Unable to exist on black-market food alone, we made the dreaded journey to the food office on Wartburg Platz. The Nazis were efficient, and every rubber-stamped swastika meant the law. Therefore, we had to take along an ample selection of documents for close analysis.
‘We thought that there were no more Jews in the district and accordingly no cards were taken out for them,’ squeaked the unfriendly voice of a minor female official.
However, after much begging, the management finally relented and telephoned the central head office to ask whether non-Aryans whose presence seemed to have the approval of the Third Reich should be issued new ration cards.
More calls followed to check the accuracy of our claim. It was early in the morning, with Nazi bureaucracy still yawning away yesterday’s monotony. Not wanting to obstruct official orders, they handed over the precious booklets of coloured ration cards. It meant a few more months of vital supplies such as bread, flour, potatoes, jam, sugar and margarine.
We learned later that, soon after our departure, instructions came through to completely stop the issuing of Jewish ration cards and to arrest their applicants. Fate was shining down on us. Now Mother and I had valuable supplies and it bought us time.
Despite this reprieve, trouble was never far away from us. This time it was about our one and a half rooms in the apartment.
‘Why,’ said the landlord, ‘I am not to blame for the Gestapo deporting all the other residents and sealing the doors. It’s you two who live here now, so you have to pay the rent for the whole five-room flat.’
We could barely afford the rent anyway, so we had no choice but to move out. Eva-Ruth, a fellow workmate, and her mother, Lotte,* offered Mother and me a room at their home on Konstanzer Strasse. We took along two suitcases each and moved in.

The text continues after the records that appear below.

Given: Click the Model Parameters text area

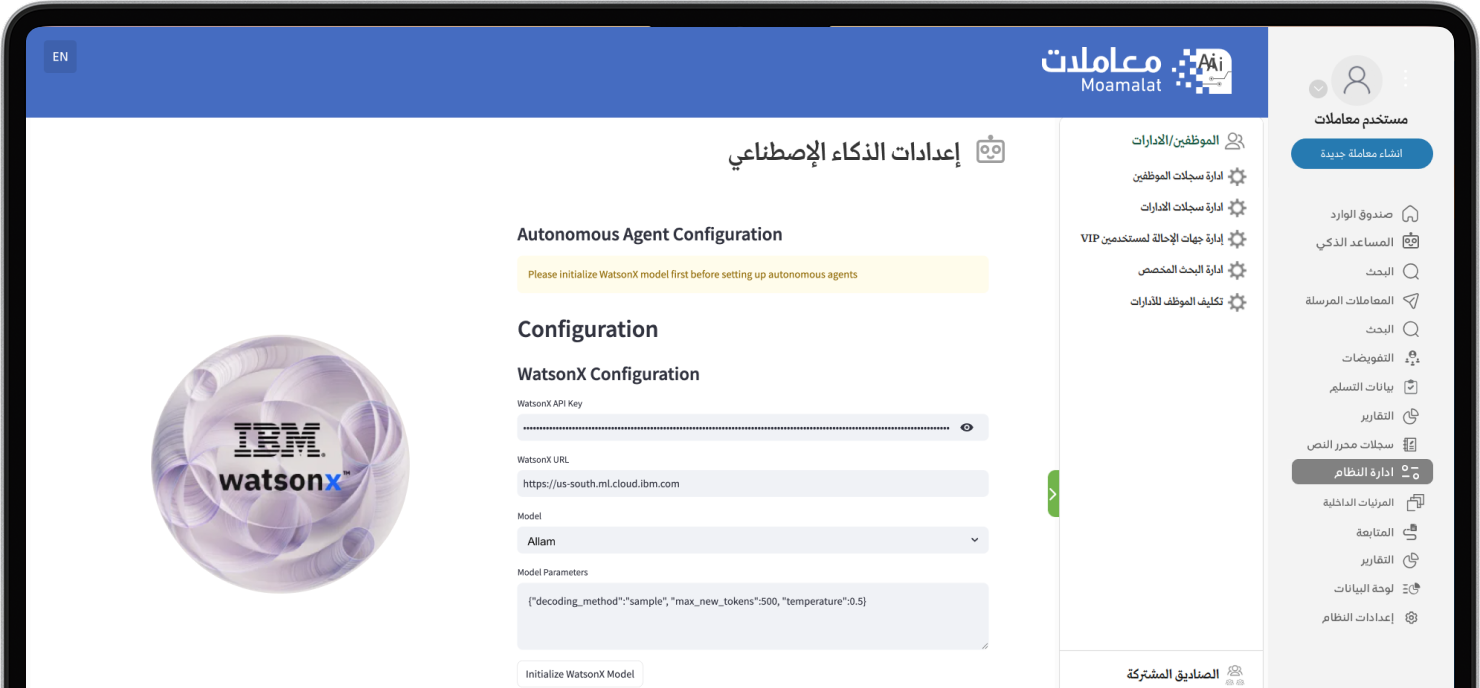Looking at the screenshot, I should point(752,616).
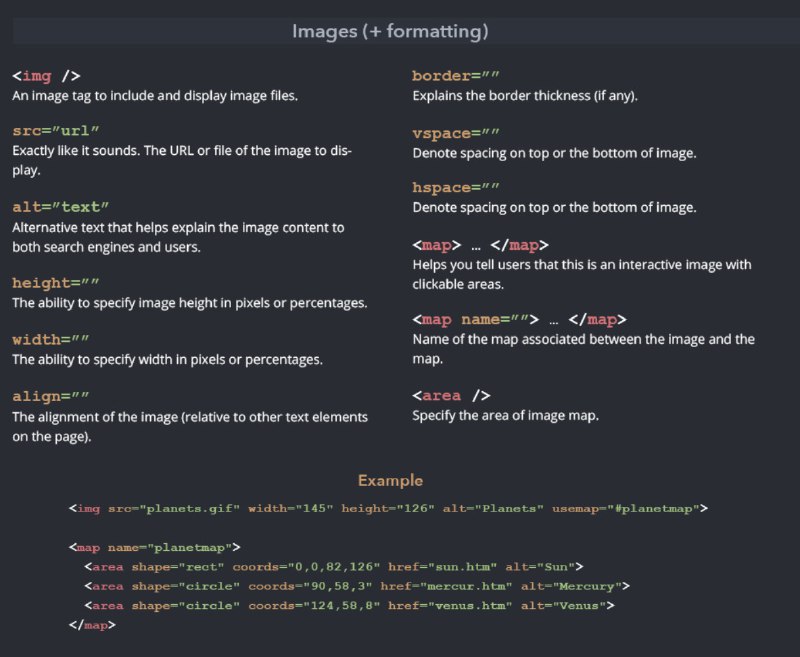The image size is (800, 657).
Task: Click the closing </map> tag in example
Action: [x=92, y=625]
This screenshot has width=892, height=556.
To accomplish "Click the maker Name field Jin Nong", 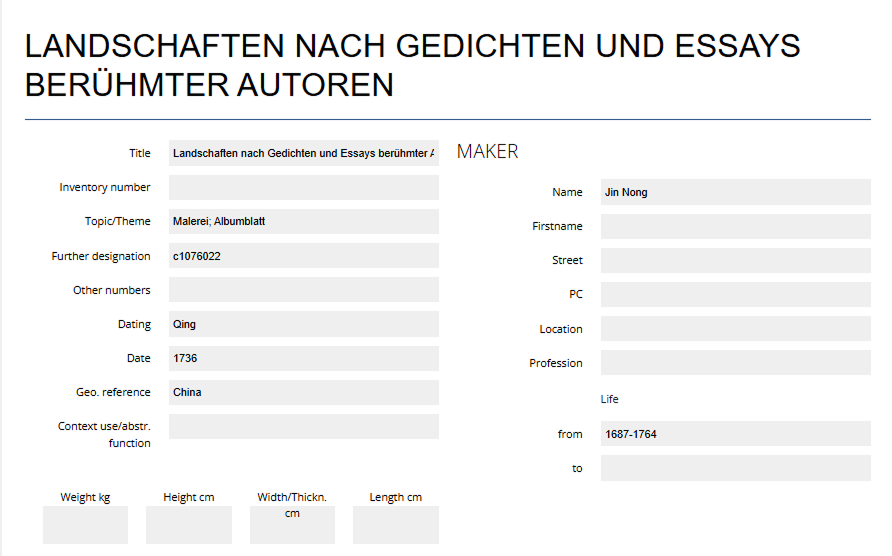I will tap(735, 192).
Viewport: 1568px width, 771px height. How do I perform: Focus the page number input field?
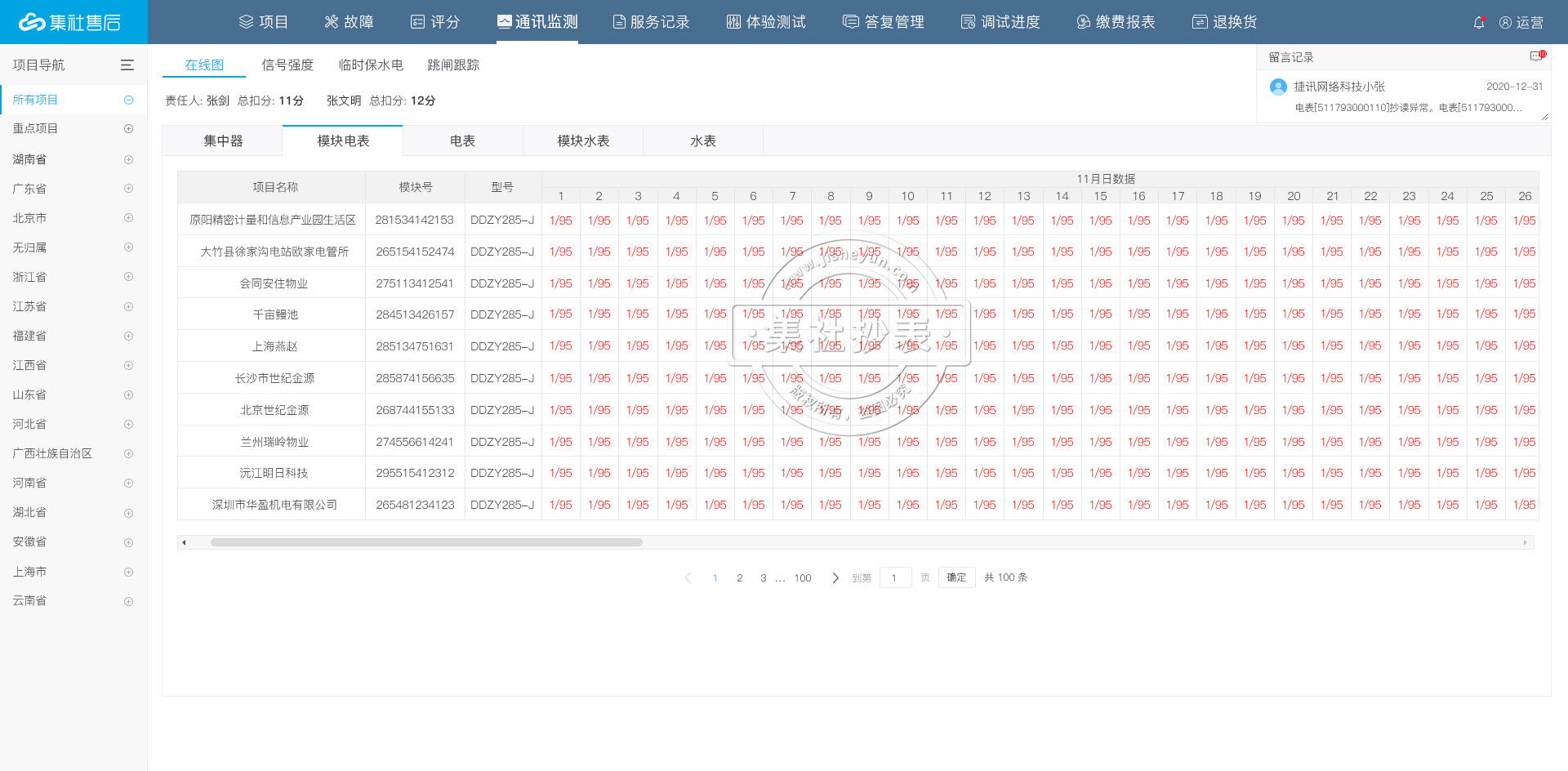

The new district, near the fashionable Kurfürstendamm, was full of well-nourished, elegant snobs. It was the rendezvous of well-to-do Germans and foreign fascists. Polished luxury cars shuttled in between ice-cream parlours, exclusive restaurants, connoisseurs’ tobacconists, beauty salons and vendors of rare flowers. Berlin’s West End, early on in the summer of 1943, nearly made one forget that there was a war on.
One day at the cemetery, something moved from deep within a rubbish heap. It seemed to be bigger than a dog. The girls from the cemetery’s flower shop begged us to investigate further.